Didn’t Lacey just turn two? Why is she still eating puppy food?


----------



## Rose n Poos (Sep 22, 2017)

When I was tracking down when PPP had made some changes I found by searching sites that have the product don't always update their listing as the changes happen. Can't say when this was posted but here's what I found here:
Fromm Gold Puppy Dry Dog Food | PetFlow

PRODUCT DESCRIPTION
NUTRITION DETAILS
*Ingredients*
Chicken, chicken meal, chicken broth, oat groats, pearled barley, menhaden fish meal, brown rice, chicken fat (preserved with mixed tocopherols), dried tomato pomace, dried egg product, potatoes, chicken liver, whole oats, salmon oil (preserved with mixed tocopherols), whole barley, cheese, flaxseed, brewers dried yeast, duck, lamb, carrots, sweet potatoes, celery, alfalfa meal, potassium chloride, Vitamins [choline chloride, Vitamin E supplement, ascorbic acid, calcium carbonate, riboflavin supplement, niacin supplement, calcium pantothenate, Vitamin A supplement, Vitamin D3 supplement, pyridoxine hydrochloride, biotin, Vitamin B12 supplement, thiamine mononitrate, folic acid], monosodium phosphate, salt, dl-methionine, chicory root extract, taurine, calcium sulfate, chicken cartilage, Minerals [zinc sulfate, manganese sulfate, ferrous sulfate, magnesium sulfate, zinc proteinate, ferrous proteinate, manganese proteinate, copper sulfate, magnesium proteinate, copper proteinate, calcium iodate], sorbic acid (preservative), l-tryptophan, yucca schidigera extract, sodium selenite, dried Pediococcus acidilactici fermentation product, dried Lactobacillus acidophilus fermentation product, dried Lactobacillus plantarum fermentation product, dried Bifidobacterium longum fermentation product.
*Guaranteed Analysis*

NUTRIENTUNITS27% minCrude Protein18% minCrude Fat5.5% maxCrude Fiber10% maxMoisture
*Calories*
3849 kcal/kg 1749 kcal/lb 420 kcal/cup

2018 is the only date, so far, that I find any online chatter referring to any changes that wasn't on the Fromm website. 
Fromm Gold Puppy food has changed recipe | Sheltie Forums


----------



## Porkchop (Sep 2, 2019)

Sorry I’m so late in responding here. 

You guys are right, the change in formula above officially from Fromm was from 2018, before Lacey was born. That explains why I never remembered duck being the protein source. But something is definitely different now in color, size, and smell of the food. At least in this most recent bag I bought.
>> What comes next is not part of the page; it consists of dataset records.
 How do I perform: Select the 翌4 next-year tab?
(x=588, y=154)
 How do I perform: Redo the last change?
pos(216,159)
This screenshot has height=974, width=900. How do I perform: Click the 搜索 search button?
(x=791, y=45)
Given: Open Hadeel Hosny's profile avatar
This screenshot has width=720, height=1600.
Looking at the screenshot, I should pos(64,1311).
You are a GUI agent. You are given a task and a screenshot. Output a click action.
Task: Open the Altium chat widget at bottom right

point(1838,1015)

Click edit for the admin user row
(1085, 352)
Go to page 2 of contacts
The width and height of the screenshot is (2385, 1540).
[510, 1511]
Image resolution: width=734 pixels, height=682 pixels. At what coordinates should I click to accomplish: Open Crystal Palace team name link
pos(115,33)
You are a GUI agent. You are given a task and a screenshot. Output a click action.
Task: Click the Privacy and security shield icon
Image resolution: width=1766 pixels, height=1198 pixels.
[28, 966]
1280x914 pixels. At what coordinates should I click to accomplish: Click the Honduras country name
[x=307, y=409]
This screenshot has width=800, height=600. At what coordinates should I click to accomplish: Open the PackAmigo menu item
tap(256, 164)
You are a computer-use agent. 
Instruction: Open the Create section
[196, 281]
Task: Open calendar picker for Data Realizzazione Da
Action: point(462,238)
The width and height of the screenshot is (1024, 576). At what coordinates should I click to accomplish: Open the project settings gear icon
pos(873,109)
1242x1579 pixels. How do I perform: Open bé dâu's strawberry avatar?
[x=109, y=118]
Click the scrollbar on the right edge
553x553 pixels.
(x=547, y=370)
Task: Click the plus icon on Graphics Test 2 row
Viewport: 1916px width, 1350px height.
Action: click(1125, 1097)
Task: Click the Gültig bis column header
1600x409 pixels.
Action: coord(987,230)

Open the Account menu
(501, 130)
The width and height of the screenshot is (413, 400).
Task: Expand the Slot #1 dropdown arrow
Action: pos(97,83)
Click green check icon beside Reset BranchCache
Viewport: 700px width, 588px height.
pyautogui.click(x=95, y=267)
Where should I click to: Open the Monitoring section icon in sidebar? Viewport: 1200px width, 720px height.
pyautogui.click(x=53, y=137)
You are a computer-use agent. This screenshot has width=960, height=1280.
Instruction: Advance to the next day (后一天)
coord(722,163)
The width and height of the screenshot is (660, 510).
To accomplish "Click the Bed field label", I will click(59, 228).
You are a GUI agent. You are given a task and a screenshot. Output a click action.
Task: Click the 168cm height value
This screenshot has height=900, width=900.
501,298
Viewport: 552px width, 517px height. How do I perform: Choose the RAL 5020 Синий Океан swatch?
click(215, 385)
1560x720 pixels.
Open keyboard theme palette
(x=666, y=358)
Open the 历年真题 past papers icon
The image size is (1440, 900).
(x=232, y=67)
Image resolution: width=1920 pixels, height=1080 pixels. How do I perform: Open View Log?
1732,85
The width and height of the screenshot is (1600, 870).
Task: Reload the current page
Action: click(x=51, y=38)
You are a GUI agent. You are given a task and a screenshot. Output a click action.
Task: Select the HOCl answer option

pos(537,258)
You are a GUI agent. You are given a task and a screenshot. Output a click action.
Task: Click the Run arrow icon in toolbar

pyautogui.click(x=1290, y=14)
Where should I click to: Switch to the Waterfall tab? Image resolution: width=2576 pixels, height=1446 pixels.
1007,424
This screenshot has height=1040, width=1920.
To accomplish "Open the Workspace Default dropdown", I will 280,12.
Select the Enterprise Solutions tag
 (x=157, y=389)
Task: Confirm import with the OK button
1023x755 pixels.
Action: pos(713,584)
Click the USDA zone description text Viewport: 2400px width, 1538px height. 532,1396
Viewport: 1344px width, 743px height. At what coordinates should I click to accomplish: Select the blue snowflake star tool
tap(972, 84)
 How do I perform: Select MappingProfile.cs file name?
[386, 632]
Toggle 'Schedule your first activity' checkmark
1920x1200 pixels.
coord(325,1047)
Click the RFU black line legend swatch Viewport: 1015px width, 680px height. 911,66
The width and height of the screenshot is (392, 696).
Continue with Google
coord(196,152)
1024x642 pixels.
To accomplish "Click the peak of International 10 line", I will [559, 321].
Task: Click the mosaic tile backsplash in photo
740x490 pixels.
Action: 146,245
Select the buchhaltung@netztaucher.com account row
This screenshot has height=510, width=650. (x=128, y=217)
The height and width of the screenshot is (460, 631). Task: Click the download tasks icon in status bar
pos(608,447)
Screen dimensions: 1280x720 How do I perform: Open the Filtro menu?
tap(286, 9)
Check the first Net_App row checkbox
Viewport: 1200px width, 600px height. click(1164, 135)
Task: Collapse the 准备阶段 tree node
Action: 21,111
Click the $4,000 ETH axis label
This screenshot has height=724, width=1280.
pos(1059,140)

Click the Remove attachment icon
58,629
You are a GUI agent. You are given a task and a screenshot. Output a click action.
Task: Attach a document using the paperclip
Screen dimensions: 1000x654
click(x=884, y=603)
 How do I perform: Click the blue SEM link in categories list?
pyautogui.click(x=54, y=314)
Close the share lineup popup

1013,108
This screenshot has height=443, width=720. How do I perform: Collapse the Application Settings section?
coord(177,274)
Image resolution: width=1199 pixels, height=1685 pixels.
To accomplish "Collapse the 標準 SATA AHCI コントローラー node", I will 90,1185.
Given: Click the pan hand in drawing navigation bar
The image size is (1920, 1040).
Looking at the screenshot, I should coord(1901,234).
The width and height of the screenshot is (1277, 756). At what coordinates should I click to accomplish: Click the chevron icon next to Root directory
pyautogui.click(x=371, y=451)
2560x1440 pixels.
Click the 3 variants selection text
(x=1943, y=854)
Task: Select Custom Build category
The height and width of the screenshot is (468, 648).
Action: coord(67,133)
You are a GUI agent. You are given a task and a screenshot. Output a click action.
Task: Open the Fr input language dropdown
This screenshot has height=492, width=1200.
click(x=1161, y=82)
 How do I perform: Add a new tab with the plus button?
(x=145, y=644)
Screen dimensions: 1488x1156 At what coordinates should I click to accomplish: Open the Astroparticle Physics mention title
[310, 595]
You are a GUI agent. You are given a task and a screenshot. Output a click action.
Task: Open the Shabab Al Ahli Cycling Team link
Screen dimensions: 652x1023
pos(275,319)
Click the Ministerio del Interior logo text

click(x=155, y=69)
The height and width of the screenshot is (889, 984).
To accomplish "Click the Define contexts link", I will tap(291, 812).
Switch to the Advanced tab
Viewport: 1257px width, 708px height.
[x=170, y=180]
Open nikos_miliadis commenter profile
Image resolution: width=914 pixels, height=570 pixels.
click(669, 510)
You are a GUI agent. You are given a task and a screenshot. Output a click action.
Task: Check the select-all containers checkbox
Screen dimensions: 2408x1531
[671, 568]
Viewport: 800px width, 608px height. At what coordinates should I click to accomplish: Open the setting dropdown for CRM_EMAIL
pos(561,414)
Thankfully Lacey has gotten used to whatever change they made and is back to eating both meals a day regularly as she was before. Poops are good consistency. They were a bit softer than normal for short time after opening the new bag in august. I’ll compare my bag to the ingredient list from rose n poos. It also wouldn’t hurt to email Fromm but Id have preferred to see an older bag’s ingredient list with my own eyes.

She is now 2, but I plan to feed the puppy kibble for the foreseeable future. She does well on it. It has a slightly higher fat and protein content, therefore requires less physical amount of kibble she has to eat. Obesity isn’t a concern since I monitor her weight and measure her food with a digital scale for accurate calories. She gets the right amount of calories using her rmr and activity levels. I’m really on top of that stuff since she’s small and I don’t want any extra weight stressing her knees as she ages.

Is there other reasons puppy kibble is bad for a 2 year old puppy? I haven’t found any other info besides obesity concerns. My vet didn’t have much more to say when I asked them about it in the past. 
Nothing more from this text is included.